Amino acids are abstracted by the IsAminoAcid trait while a sequence of amino acids is abstracted by IsAminoAcidSeq.
Amino acids definitions can be retrieve by a proper implementation of the trait AminoAcidFactory<T: IsAminoAcid>.

Some other comments regarding Element and molecular formula, and how it differs from Rustyms:

Element & Atom
There is a slight difference between these types within the present mzcore proposal, and I tried to match the usual nomenclature.
Element can be seen an atom identity while Atom represent the atomic definition of an Element, including some observed properties (number/mass of isotopes and their relative abundance).
Elements are represented as static entities while Atoms are data structure that can be instantiated in different ways (from different data sources).
Molecular formula, elemental composition & atomic composition
I tried to differentiate them using the following definitions:

molecular formula: the identity and number of chemical elements making up a molecule
elemental composition (also named chemical or percent composition): the identity and absolute or relative quantity of the chemical elements making up a molecule
atomic composition: similar to the elemental composition but with defined atomic properties (isotopic mass and abundance)

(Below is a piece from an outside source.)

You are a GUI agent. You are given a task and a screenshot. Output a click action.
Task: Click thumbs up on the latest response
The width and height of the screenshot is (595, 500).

So the main difference is that molecular formula give absolute number while elemental/atomic composition can be absolute or relative, as the numbering is expressed by floating numbers.
Concretely, molecular formula are meant to be parsed or hard-coded, but are under the hood represented by an elemental composition type (which can be seen as a "super" representation of molecular formula).
Thus in Rusteomics a molecular formula is not a type per se, but I kept the molecular_formula!() macro, which I find handy.

* introduce new traits abstracting amino acid definition & retrieval * add new types stolen from rustyms: Element, Composition (replacing Formula), Glycan types, CustomError

mobiusklein · 2023-11-13T12:45:41Z

mzcore-rs/src/chemistry/element.rs

+}
+
+impl FromStr for Element {
+    type Err = anyhow::Error;


Isn't it more common for a library to use thiserror to avoid requiring its users to use a specific error abstraction library?

That's a fair point and I was also concerned by this.
I think we could dedicate a PR to define accurate and consistent error types.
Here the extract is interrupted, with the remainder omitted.